# Question regarding backlights with the Casio G-Shock Watches.



## Ydoc101lol (Apr 27, 2012)

So, I'm new to purchasing a Casio G-Shock watch for myself and have a few questions.. mainly about the back lights the watches have for now.

I'm wondering if someone could show me pictures of the following descriptions of lights:

1. Auto LED Backlight (Super Illuminator)
2. Full Auto EL Backlight with Afterglow
3. EL Backlight with Afterglow
4. Full Auto LED Light with Afterglow
5. LED Backlight (Super Illuminator)
6. Backlight Auto LED Backlight (Super Illuminator) with Afterglow

These are just some of the descriptions off of the website. What's the difference of all of these?

I want to find a watch that has this type of light (He turns it on at "2:00")-> 




So if anyone could clarify what the different back lights are for the G-Shock watches are with pictures of examples, I would really appreciate it. Thank you!


----------



## time4d (Jan 1, 2011)

That's an LED light in that video. Typically LED lights use......... Well, you guessed it! LEDs. They are usually brighter than EL backlights, but they shine in from the sides.

I don't have the time to post pictures now, but EL backlights light up the entire panel, making for easier reading. 

The "Super illuminator" is just a fancy name for a backlight in general, I think. 

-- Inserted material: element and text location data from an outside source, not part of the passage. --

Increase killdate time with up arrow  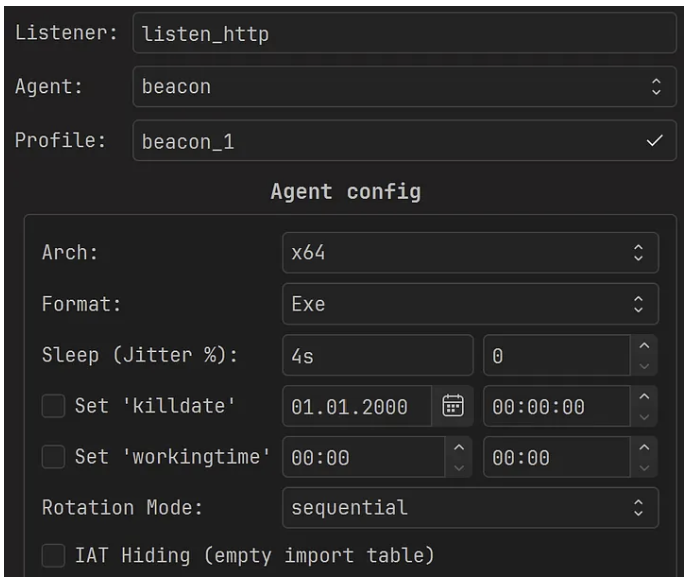pos(643,397)
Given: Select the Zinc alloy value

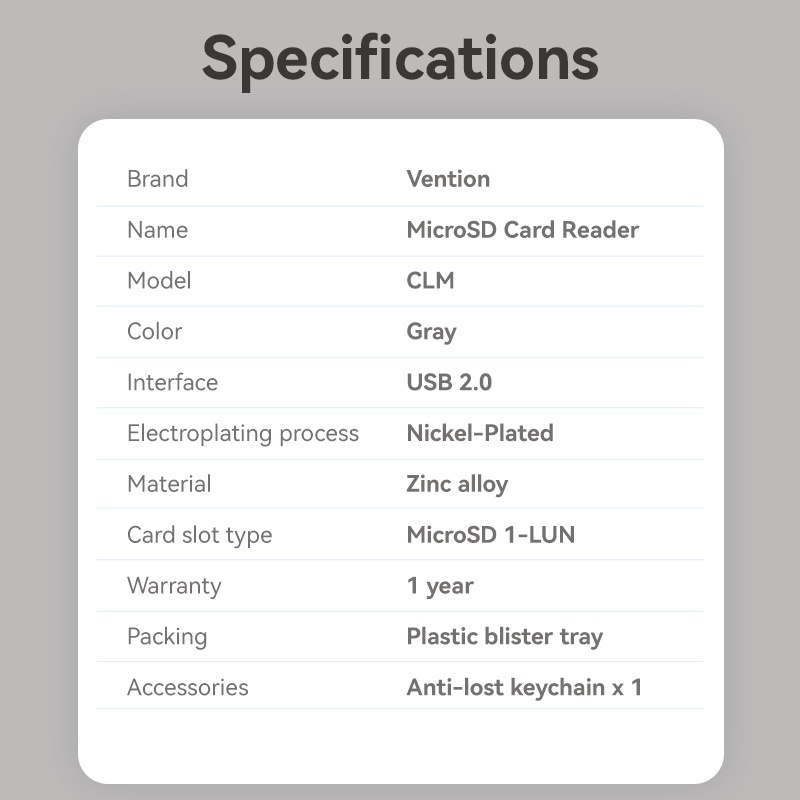Looking at the screenshot, I should (457, 484).
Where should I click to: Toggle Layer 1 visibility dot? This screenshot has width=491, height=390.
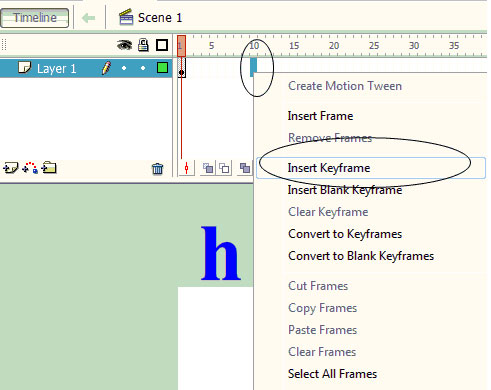point(124,68)
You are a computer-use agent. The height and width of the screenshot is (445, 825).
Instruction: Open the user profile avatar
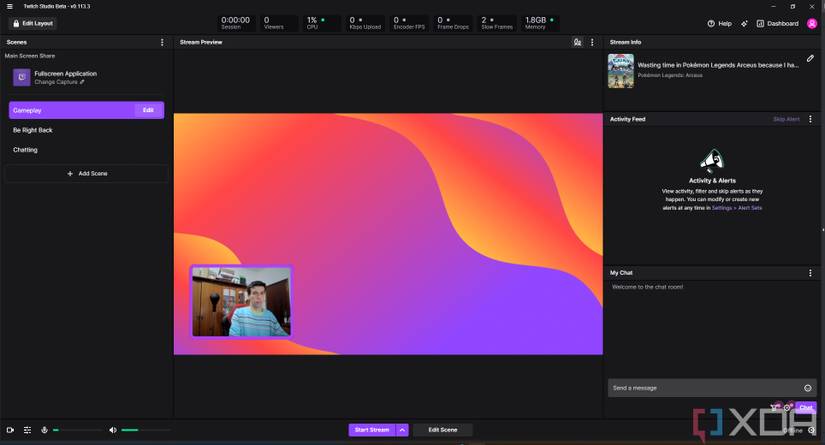tap(812, 23)
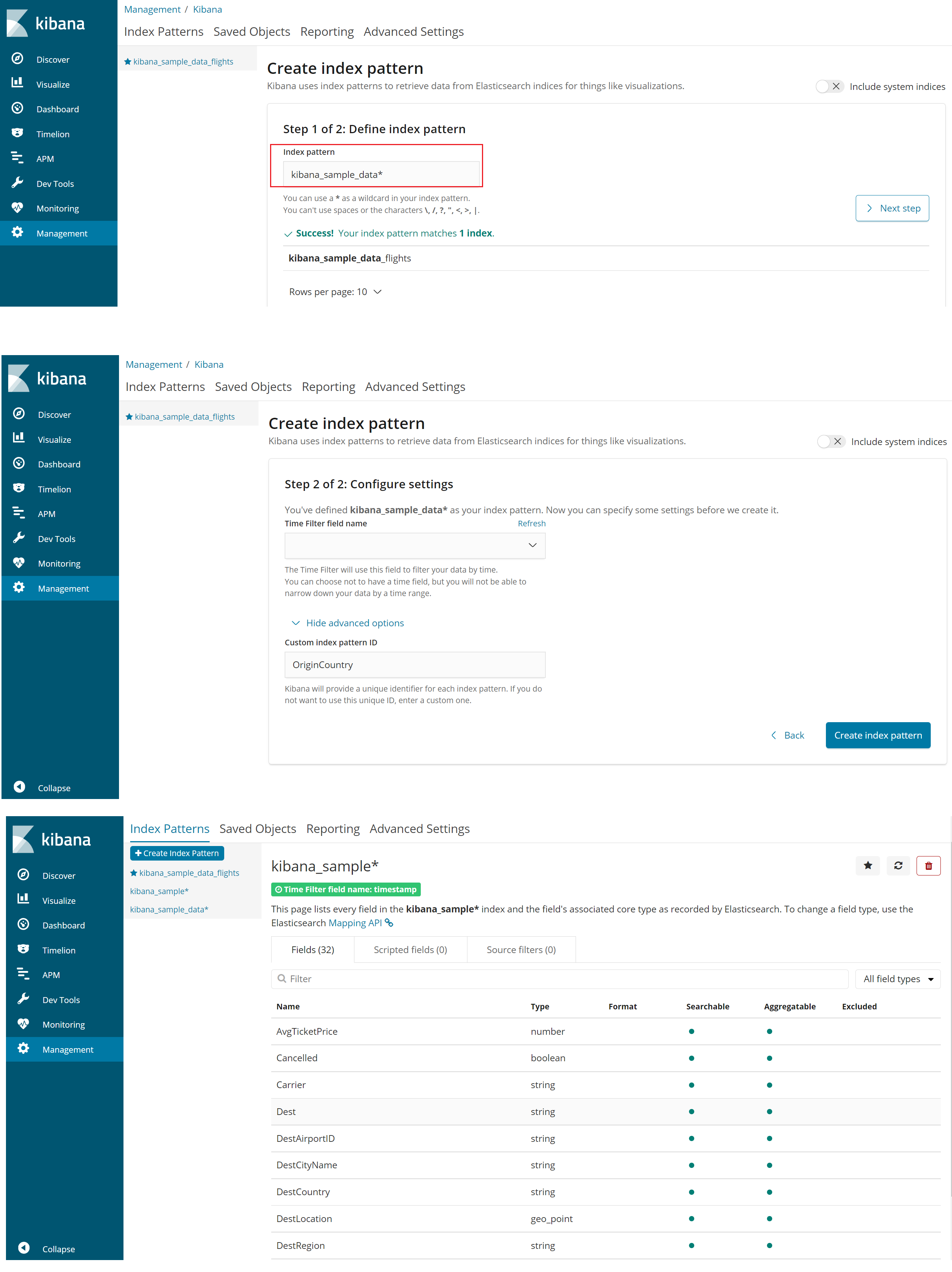This screenshot has height=1272, width=952.
Task: Click the Custom index pattern ID input field
Action: click(414, 665)
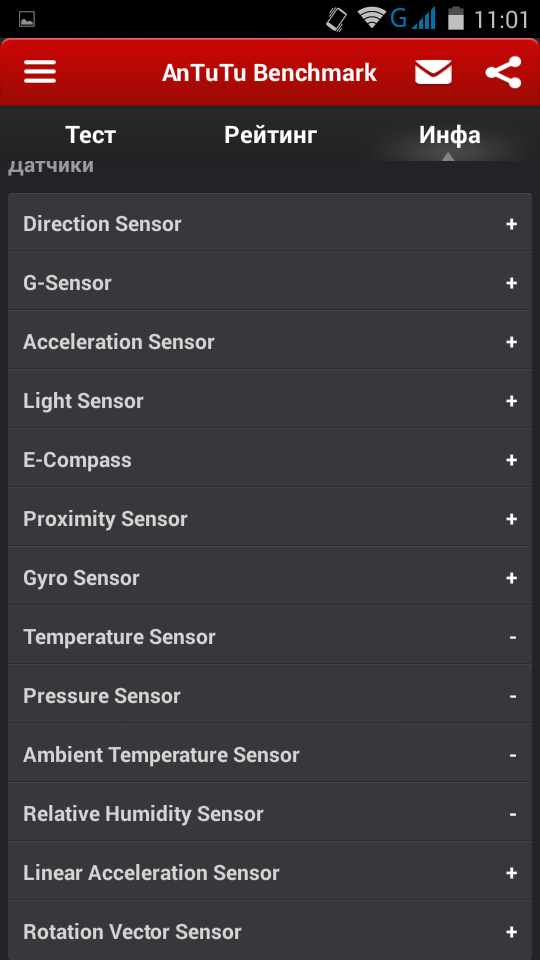Open the Acceleration Sensor row
The image size is (540, 960).
270,342
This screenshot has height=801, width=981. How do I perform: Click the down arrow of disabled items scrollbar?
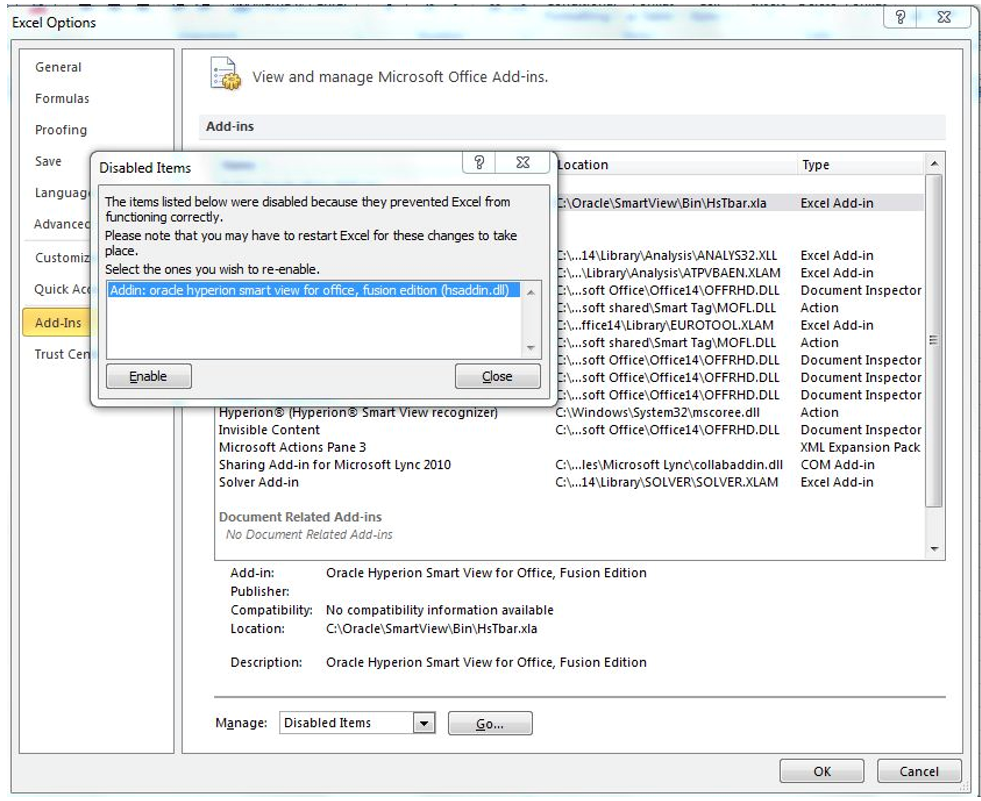point(530,349)
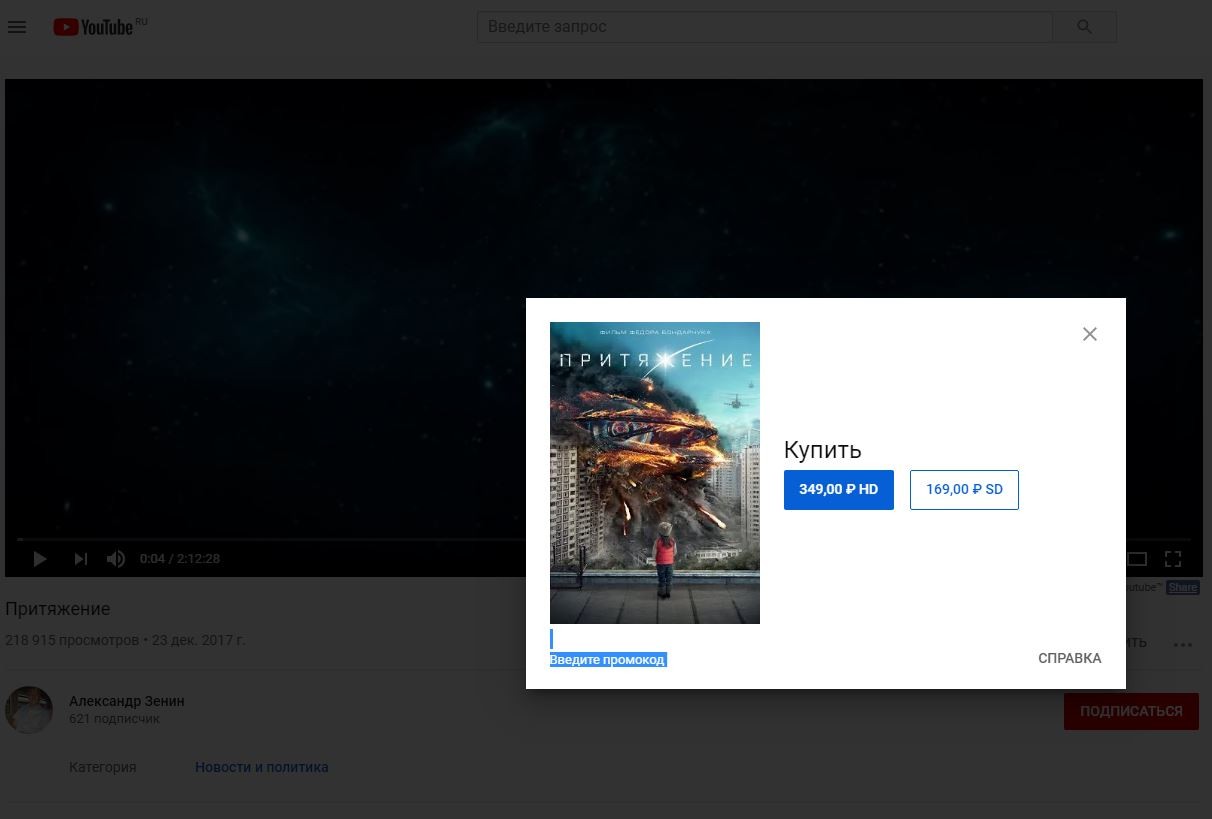Focus the 'Введите запрос' search field
Viewport: 1212px width, 819px height.
pos(764,27)
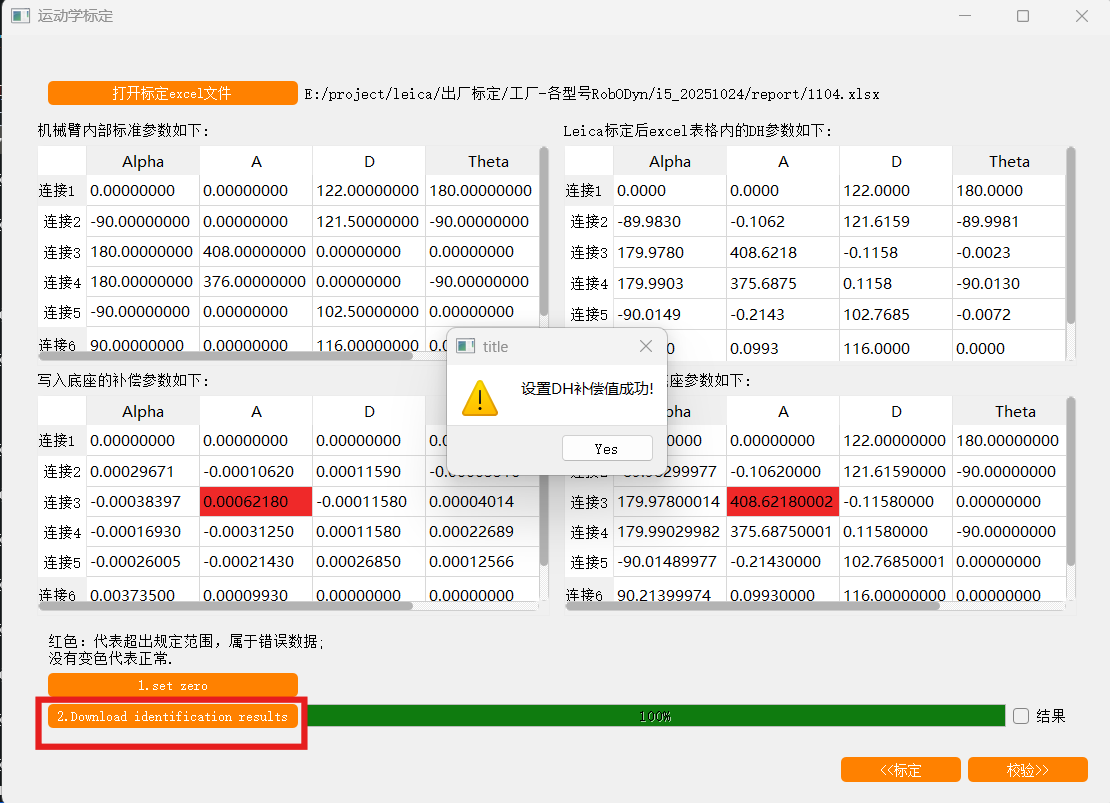Click 2.Download identification results button
Viewport: 1110px width, 803px height.
(172, 716)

An "afterglow" is the glowing of the panel after you have pressed the light button and the light has gone off. I can't imagine why anyone would need that. Never in my life have I been able to make use of this "feature".

An "auto" backlight allows you to activate the backlight simply by tilting your wrist towards you, like when you are reading the watch. It may come in useful for some, but personally I find that they activate themselves way too easily and frequently than I would need.

I've used digital watches without backlights, with vintage lightbulbs, with LEDs and with EL backlights and I have to say that EL backlights are my top choice, hands down.


----------



## Sedi (May 21, 2007)

"Full Auto" only works on solar watches - on those the EL or LED turns on only in the dark when the automatic is enabled. They use the solar panel to measure ambient light - or probably simpler: once the solar panels don't produce any power it's dark and the light comes on when you flick your wrist.

Cheers, Sedi


----------



## Sjors (Apr 30, 2005)

I got few of these LED backlight models. I believe they have Auto-Illumination, but I hardly use it on Battery powered model.

Dual Illuminators are also cool:










But I rather stick to the old EL Backlight, specially the Full Auto Illuminator on Tough Solar models (Turns on when you twist your wrist towards you only in the dark).










Oh, and afterglow only means the light stays on for a moment, even if you let the light button go. A lot of newer models let you choose between a 1.5 and a 3 seconds backlight.

Cheers,

Sjors


----------



## LUW (May 17, 2009)

Sedi said:


> ...once the solar panels don't produce any power it's dark and the light comes on when you flick your wrist..


Exactamundo! That's how it works.


----------



## caveatipse (Sep 21, 2011)

EL is electroluminescence which, I think, is an electrical charge passing through a gas (not passing gas) to cause the gas to glow.


----------



## Mitch100 (Jul 3, 2007)

Sedi said:


> "Full Auto" only works on solar watches - on those the EL or LED turns on only in the dark when the automatic is enabled. They use the solar panel to measure ambient light - or probably simpler: once the solar panels don't produce any power it's dark and the light comes on when you flick your wrist.
> 
> Cheers, Sedi


There is an exception, the Lungman.

This has an actual light sensor and can measure the actual level of ambient light. Uniquely, therefore, amongst G shocks you can set the level of ambient light which will trigger the full auto EL (three levels available). How cool is that?










Mitch


----------



## Sedi (May 21, 2007)

I knew someone was gonna correct my mistake :-d.

Cheers, Sedi


----------



## xevious (Feb 1, 2008)

Do _all_ solar powered G-Shocks with auto-EL use the light detection to control it? I seem to remember my GW-M5600BC turning on the backlight with a wrist-flick, even in a moderately lit room, but I'll have to confirm that when I'm home later.


----------



## LUW (May 17, 2009)

It's dependent of the amount of energy (light) that the circuit board is receiving. Below certain value of lux the auto-EL feature is triggered, so you don't have to have absolute darkness.


----------



## Ol'DaidEye (Mar 26, 2011)

@Ydoc101lol - if you stick around here you will own them all soon enough! 

btw, EL on neg. display is the best! IMO. Enjoy your G.


----------



## riffraff (Sep 1, 2012)

caveatipse said:


> EL is electroluminescence which, I think, is an electrical charge passing through a gas (not passing gas) to cause the gas to glow.


Not gas, GaAs. Gallium arsenide. It's a boron/nitrogen semiconductor.


----------



## Kronos (Jan 2, 2008)

xevious said:


> Do _all_ solar powered G-Shocks with auto-EL use the light detection to control it? I seem to remember my GW-M5600BC turning on the backlight with a wrist-flick, even in a moderately lit room, but I'll have to confirm that when I'm home later.


I'm pretty sure the Raysman has this feature -- so it goes pretty far back. I don't know if every single solar G does, though.


----------



## arcadia (Sep 4, 2012)

Does anyone know if there is any kind of radiation associated with the EL models??


----------



## LUW (May 17, 2009)

Radiation







?
Of course there's radiation, light is a form of radiation.


----------



## HHHH (Mar 20, 2011)

arcadia said:


> Does anyone know if there is any kind of radiation associated with the EL models??


I can only assume Casio has ensured not enough to harm you!


----------